Lovejoy Award Winner Leonard Pitts Jr. Urges Us to Act for the Betterment of “the Larger Human Tribe”

Syndicated columnist Leonard Pitts Jr., recipient of the 2021 Elijah Parish Lovejoy Award, pointed to the 19th-century anti-slavery journalist as an example of someone who acted with courage for the betterment of mankind and not in self-interest.
Lovejoy, a Maine native, was killed in Alton, Ill., in 1837 as he defended his newspaper’s press from a mob inflamed by his repeated condemnation of slavery.
“He laid it all on the line,” Pitts said in an interview marking the award Tuesday. “… He did it for a cause that he had no firsthand involvement in. He wasn’t enslaved. He was unlikely to be enslaved. He was a white guy. … This vindicates my feeling that the issue is not about self-interest. It’s about the larger human tribe, about who is being oppressed, who is being stepped on, who is being suppressed in their voting.
“Each of us,” he said, “has an obligation to whoever it is in our human family that is in need and is being left out. … We all have an obligation to that person.”
Pitts was introduced by President David A. Greene, who connected the work of the Miami Herald columnist to his 19th-century predecessor. Lovejoy’s persistent protests, Greene said, might seem like something from the distant past, but the world remains “a place of persistent inequality, violence, and cruelty. The evidence of that is with us every day,” he said. “I join many others in asking myself how I am complicit, how I benefit from racism, and what I can do to make the world more just.”

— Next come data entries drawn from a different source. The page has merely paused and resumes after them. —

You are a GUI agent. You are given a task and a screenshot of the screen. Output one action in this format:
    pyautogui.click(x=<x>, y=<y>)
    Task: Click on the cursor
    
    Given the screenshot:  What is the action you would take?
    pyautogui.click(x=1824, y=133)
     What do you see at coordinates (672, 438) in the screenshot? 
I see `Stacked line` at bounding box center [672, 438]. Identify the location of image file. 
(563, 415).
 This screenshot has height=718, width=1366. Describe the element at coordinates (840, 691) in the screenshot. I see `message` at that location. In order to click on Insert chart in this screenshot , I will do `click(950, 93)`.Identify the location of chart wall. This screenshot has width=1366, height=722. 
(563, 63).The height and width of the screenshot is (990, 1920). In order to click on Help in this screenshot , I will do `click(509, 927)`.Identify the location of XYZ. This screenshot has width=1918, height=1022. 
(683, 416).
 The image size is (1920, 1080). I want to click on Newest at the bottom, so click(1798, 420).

For Pitts, whose writings on race have made him, like Lovejoy, the target of threats over his 45-year career, there is a need to act, not out of fear, but out of commitment to the ideal of America and the unifying principles that are its foundation. “What is it that binds us?” Pitts asked, in response to former Miami Herald editor Mindy Marqués, a member of Colby’s Lovejoy Award Selection Committee who joined Pitts in conversation for the live-streamed event. “What makes us a country? And I submit that it should be this sense of national mission.”
The oft-repeated words used to describe the pillars of the new country at the time of its formation—liberty and justice for all, that all men and women are created equal—must be put into action, he said, if we are to be motivated less by fear and more by hope. “I think we’ve got to figure out a way to get people to want to move based on American ideals,” Pitts said.
Today’s political climate, marked by what he called “the anti-fact movement,” is an obstacle to real discussion of issues where opinions may differ. Better teaching of media literacy, civics, and critical thinking is crucial to preparing citizens for the America of the future, and much of that work must be done by people who won’t see the fruits of their labors.
Pitts cited a proverb, “A society grows great when old men plant trees whose shade they’ll never sit in.”
“Where is the investment in doing something that is not for me and now, but for … my kids and my kids’ kids?” he said. “There seems to be so much short-sightedness and fear governing so much of what we do.”